REQUIRED WORK: Copy out every line of the records below word for word, leaving out the pictures.

GIVEN DATA:
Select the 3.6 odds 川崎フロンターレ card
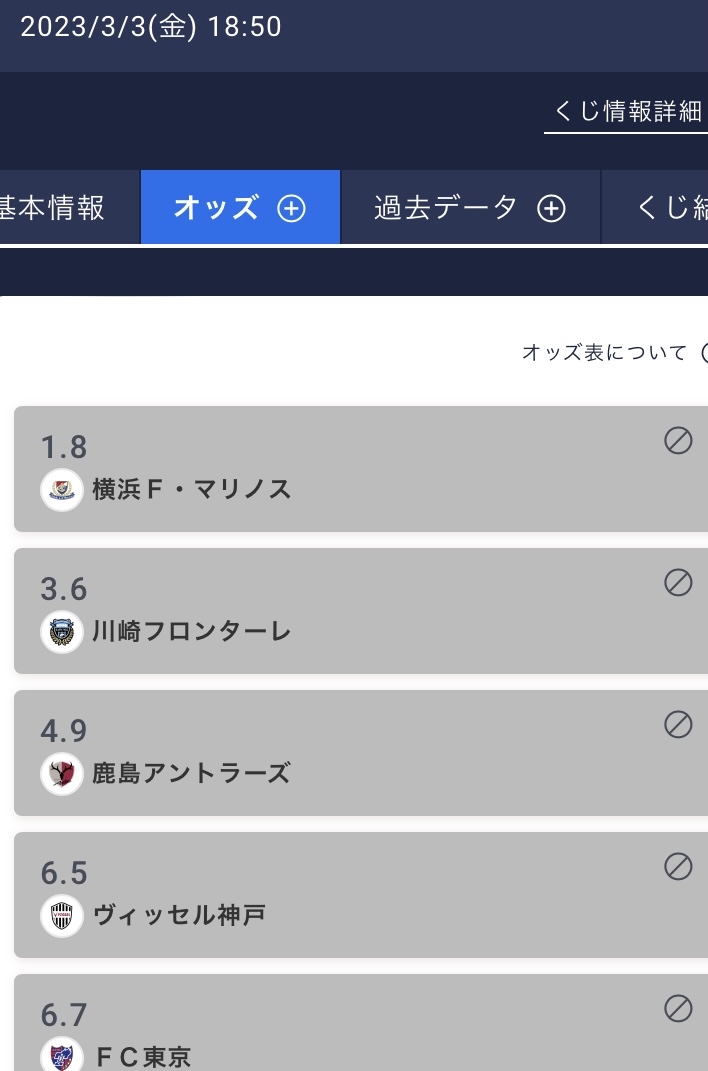This screenshot has height=1071, width=708. pos(360,611)
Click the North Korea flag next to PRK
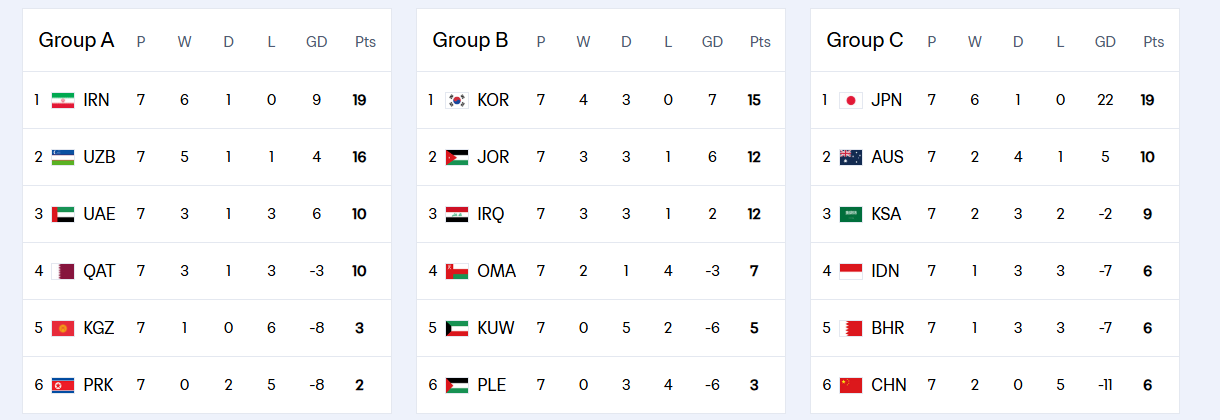Screen dimensions: 1220x420 (63, 385)
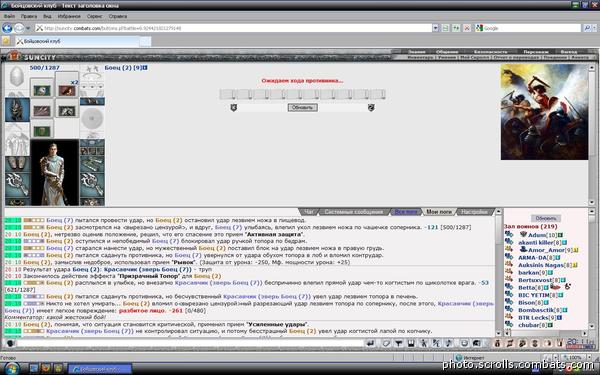This screenshot has height=375, width=600.
Task: Click the Обновить button under waiting message
Action: click(x=302, y=108)
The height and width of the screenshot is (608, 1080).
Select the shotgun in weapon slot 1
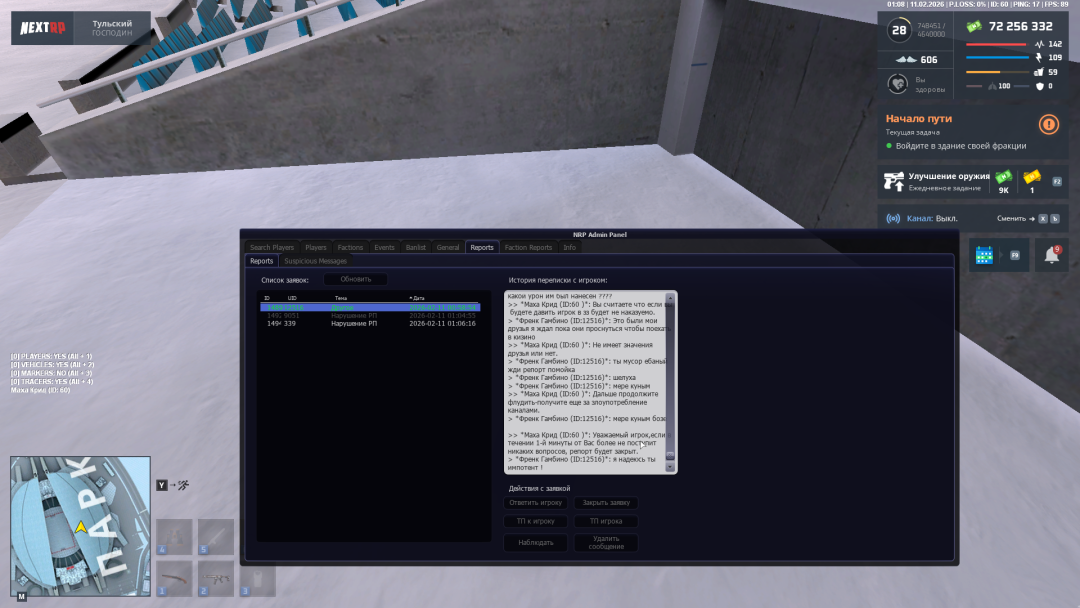(174, 579)
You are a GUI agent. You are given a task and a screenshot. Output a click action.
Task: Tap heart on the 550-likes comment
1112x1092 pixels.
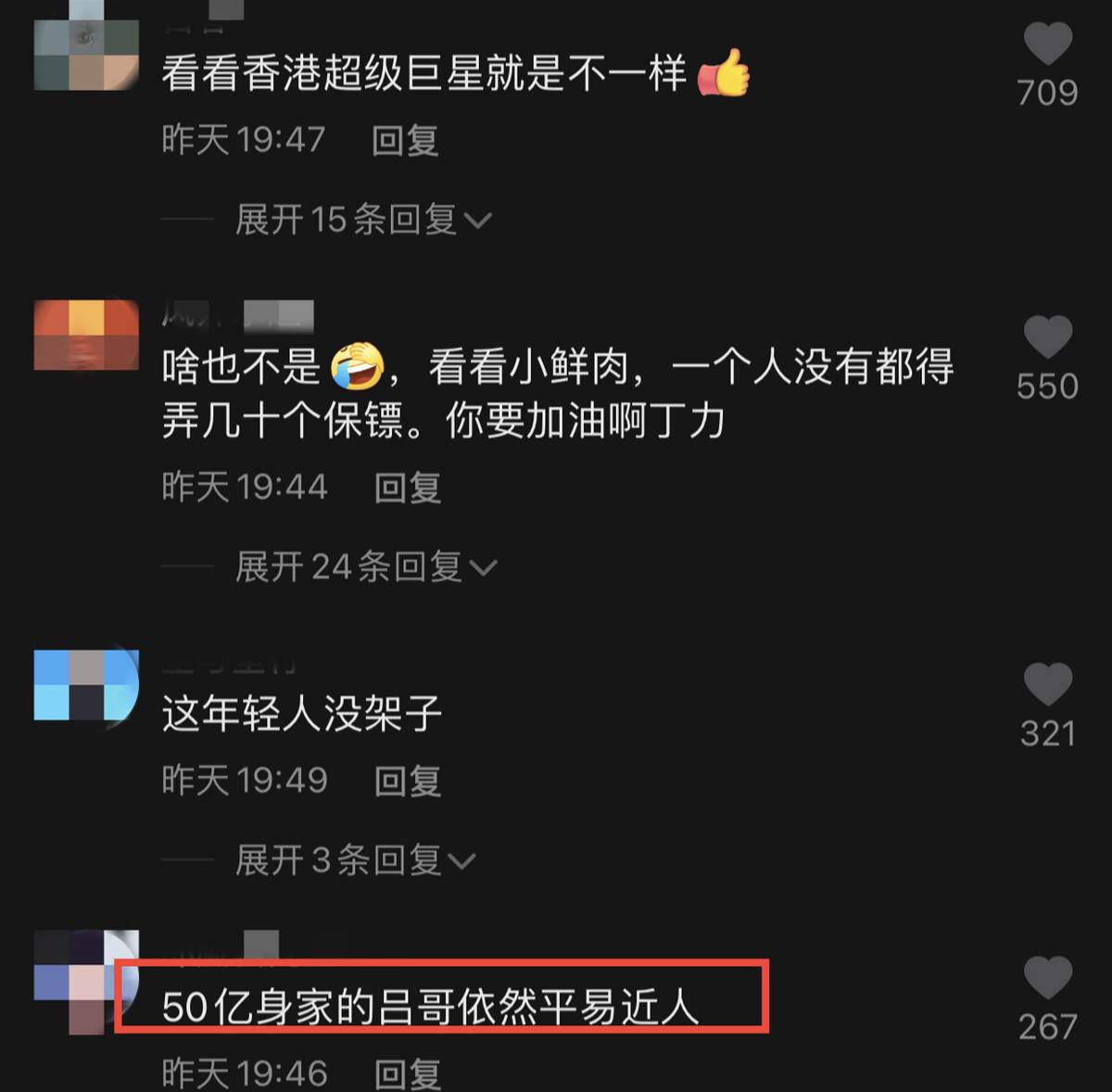(x=1047, y=336)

WRITTEN ANSWER:
Select the 3.6 odds 川崎フロンターレ card
This screenshot has height=1071, width=708. pos(360,611)
Click the North Korea flag next to PRK
Screen dimensions: 1220x420 (63, 385)
This screenshot has height=375, width=600.
Task: Click the Обновить button under waiting message
Action: click(x=302, y=108)
The height and width of the screenshot is (608, 1080).
Select the shotgun in weapon slot 1
(174, 579)
You are a GUI agent. You are given a task and a screenshot. Output a click action.
Task: Tap heart on the 550-likes comment
1112x1092 pixels.
(x=1047, y=336)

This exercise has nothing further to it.